横浜銀蠅の翔 秀樹&明菜提供曲セルフカバーで新境地 64歳誕生日に弦楽四重奏とコラボ、冠番組も開始

北村 泰介 北村 泰介
女性の弦楽四重奏(右側)とバンドでコラボした横浜銀蠅の翔(左から3人目)=東京・丸の内の「コットン・クラブ」
女性の弦楽四重奏(右側)とバンドでコラボした横浜銀蠅の翔(左から3人目)=東京・丸の内の「コットン・クラブ」

 1980年代初頭に「ツッパリHigh School Rock'n Roll(登校編)」などのヒット曲とファッションで社会現象になったロックバンド「T.C.R.横浜銀蝿 R.S.」の翔が64歳の誕生日を迎えた6月8日に都内でバースデーライブを行なった。
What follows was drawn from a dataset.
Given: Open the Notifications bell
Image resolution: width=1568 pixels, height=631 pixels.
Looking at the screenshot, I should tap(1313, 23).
スーツにネクタイ姿でアコースティック・ギターを手にし、女性による弦楽四重奏とのコラボで西城秀樹さんや中森明菜に提供した曲をセルフカバーするなど、ミュージシャンとしての振り幅の広さを証明した。

 会場となった東京・丸の内のライブレストラン「コットン・クラブ」はテーブル席で食事と音楽を楽しむ大人の社交場的なスペース。翔は「照れくさいですね。もういいかげんに誕生日もないだろうって思ってるんですけど、64になりました」とはにかみ、「皆さん、集まってくれたことが最高のプレゼントなので、お返ししたい。弦楽カルテットとピアノでお届けします」とあいさつした。

 この日は、ベースのTAKU、ギターとドラムスのサポートメンバーによるバンドに加え、女性カルテットの弦楽四重奏(第1&第2バイオリン、ビオラ、チェロ)、ピアノの9人編成で横浜銀蝿ナンバーを演奏する中、80年代歌謡界のトップ歌手に提供した楽曲をアレンジして披露した。
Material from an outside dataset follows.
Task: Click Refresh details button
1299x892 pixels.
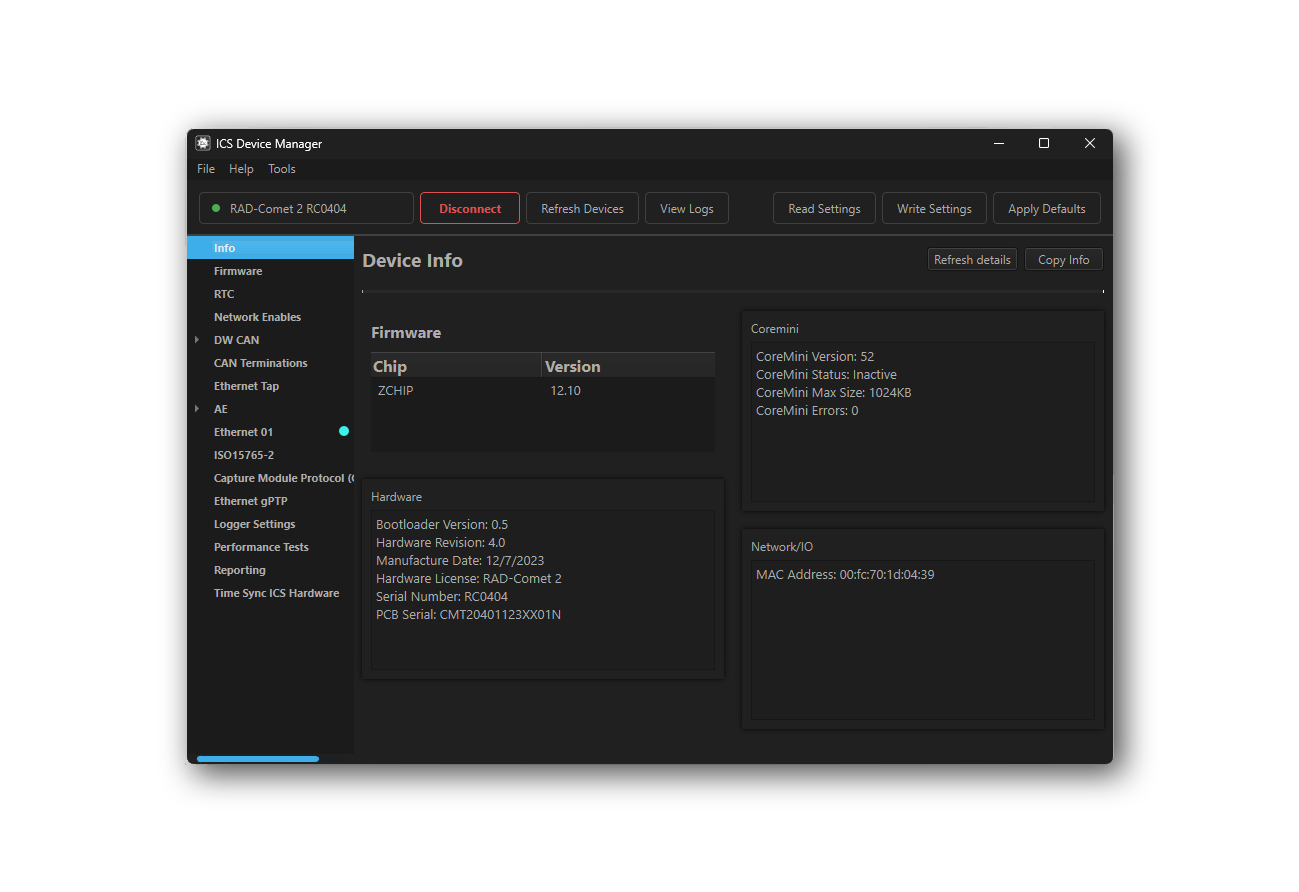Action: tap(972, 259)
 まずは、西城秀樹さんのシングル曲「セクシー・ガール」(81年6月リリース、作詞作曲のクレジットは横浜銀蠅)について、翔が振り返った。

 「西城秀樹さんは1981年に『ガールシリーズ3部作』として、『リトルガール』『セクシー・ガール』『センチメンタル・ガール』と、3か月に1枚ずつシングルが出る当時のラインに乗って出された。俺の所にはガールシリーズの2曲目を依頼され、『セクシー・ガール』という曲をプレゼントしました。当時、(TBS系)『ザ・ベストテン』で7位まで上がってくれた西城さん38枚目のシングルです。西城さんは亡くなられてしまいましたけど、この楽曲を歌う限り、俺たちの心には西城秀樹さんのことを忘れないで残っている。ツッパリで売れてすぐの頃で、ミュージシャンの仲間入りをしたんだなと感じたことを覚えています」

 続いて、中森明菜のために翔が作詞作曲した「少しだけスキャンダル」について説明した。

 「明菜ちゃんからオファーが来たのは銀蠅が解散する年の1983年。(4枚目の)アルバムの中に曲を書いてくださいと言うことで、『NEW AKINA エトランゼ』というLPに、銀蠅から俺とTAKUが作った2曲が収録されました。俺の曲は『少しだけスキャンダル』、TAKUが書いた曲は『わくらば色の風(ラヴ・ソング)』。これまでとは大幅に変更されたアルバムの作家陣には、谷村新司さん、阿木燿子さん、細野晴臣さん、財津和夫さんらがおられて、その中に横浜銀蠅が入ったわけなんですね。すばらしくないですか(笑)」

 この「少しだけスキャンダル」はドラマの主題歌になっていた。日本テレビ系で84年9月から10月に放送され、風間杜夫、田中好子さん、桂文珍、手塚理美、柴田恭兵らが出演した「瑠璃色ゼネレーション」だ。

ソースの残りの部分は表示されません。